The move toward suing the manufacturer is good news, says Dave Berrey. He lives in one of the neighborhoods where the city has found PFAS groundwater contamination. But he and others say they wonder what took the city so long to act?
“This is something we asked that they join in a year and a half ago, I believe,” he said, “and they turned a cold should toward us.”
Berrey says he and other affected residents think the city hasn’t focused enough attention on the problem and hasn’t adequately helped them, especially those suffering from health problems they believe are caused by the contamination. And he says they’d like to be more involved with the city’s efforts to recover damages from the manufacturer.
“They really need to look at who they’ve damaged in this negligence, and work with us to go after the chemical companies,” Berrey said.
The nearly $4 million the city’s paid so far was used to clean up sites and to cover the costs of connecting 44 properties in areas that rely on wells to the local water utility system. It’s also paid $2,500 stipends to those property owners to help offset their water payments.

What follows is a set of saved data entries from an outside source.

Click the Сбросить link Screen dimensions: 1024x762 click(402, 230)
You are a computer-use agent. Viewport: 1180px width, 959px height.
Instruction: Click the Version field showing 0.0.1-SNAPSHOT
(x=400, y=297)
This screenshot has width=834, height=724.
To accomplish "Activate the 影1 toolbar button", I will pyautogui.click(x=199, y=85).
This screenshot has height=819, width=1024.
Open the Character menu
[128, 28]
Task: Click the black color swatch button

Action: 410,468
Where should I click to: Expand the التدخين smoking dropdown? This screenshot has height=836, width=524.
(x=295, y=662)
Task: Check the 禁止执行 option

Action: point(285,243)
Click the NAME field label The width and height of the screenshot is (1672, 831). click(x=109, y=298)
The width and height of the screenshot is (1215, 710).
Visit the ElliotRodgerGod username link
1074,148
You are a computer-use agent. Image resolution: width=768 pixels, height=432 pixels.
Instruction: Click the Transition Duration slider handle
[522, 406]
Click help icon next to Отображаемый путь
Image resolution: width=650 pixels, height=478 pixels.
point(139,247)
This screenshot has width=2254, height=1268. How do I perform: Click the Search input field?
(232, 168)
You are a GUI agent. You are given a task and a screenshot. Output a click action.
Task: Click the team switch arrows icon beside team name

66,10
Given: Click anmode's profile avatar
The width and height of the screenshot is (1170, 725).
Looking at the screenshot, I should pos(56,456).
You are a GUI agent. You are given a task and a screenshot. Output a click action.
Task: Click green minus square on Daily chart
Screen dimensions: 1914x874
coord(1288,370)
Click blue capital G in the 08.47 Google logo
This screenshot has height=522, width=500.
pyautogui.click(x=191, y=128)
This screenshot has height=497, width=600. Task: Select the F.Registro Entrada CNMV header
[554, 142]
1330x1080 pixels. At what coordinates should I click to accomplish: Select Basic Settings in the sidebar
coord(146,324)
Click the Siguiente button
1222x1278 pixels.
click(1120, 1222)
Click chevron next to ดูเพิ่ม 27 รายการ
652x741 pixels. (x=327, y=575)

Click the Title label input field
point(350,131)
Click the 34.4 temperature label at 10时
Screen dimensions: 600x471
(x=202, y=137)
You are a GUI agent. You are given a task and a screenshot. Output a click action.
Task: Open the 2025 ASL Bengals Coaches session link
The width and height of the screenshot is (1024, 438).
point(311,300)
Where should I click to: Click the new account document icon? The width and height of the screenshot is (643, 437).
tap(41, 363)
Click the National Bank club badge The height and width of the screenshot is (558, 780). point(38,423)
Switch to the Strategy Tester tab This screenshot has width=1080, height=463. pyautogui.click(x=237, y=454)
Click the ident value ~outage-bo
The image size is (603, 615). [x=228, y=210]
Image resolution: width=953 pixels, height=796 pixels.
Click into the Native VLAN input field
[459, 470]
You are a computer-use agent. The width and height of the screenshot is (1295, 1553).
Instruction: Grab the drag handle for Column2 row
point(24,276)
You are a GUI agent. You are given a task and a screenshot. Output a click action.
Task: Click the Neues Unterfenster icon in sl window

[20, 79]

Matherly says he’s not sure but he thinks Fairbanks is the first city in Alaska to pursue litigation in response to PFAS groundwater contamination. It’s turned up here more than any other city in the state, at least so far. And the mayor says the city’s asking the state for more help.
“I talked to the attorney general about this,” he said. “I told Governor Walker about this. It’s in our legislative priorities to give to the Interior delegation, that we want the state to take a good hard look at this statewide. Because, we’re not the only city using this – it’s all across the nation.”
A recent study by the Environmental Working Group and the Social Science Environmental Health Research Institute at Northeastern University says PFAS pollution has been reported at 94 sites in 22 states. The study says PFAS has shown up in the tap water of some 16 million people in 33 states and Puerto Rico. Other estimates say up to 110 million Americans may have it in their drinking water.
The chemicals have been linked to kidney and testicular cancers, low birth weight, thyroid disease and pregnancy-induced hypertension.
Editor's note: The Alaska Department of Environmental Conservation has extended the public-comment period on a proposed more-stringent cleanup level for groundwater contaminated with PFAS. Comments may now be submitted to DEC through 5 p.m. Tuesday Nov. 12. More information on the proposed regs is available on this page of the DEC's website.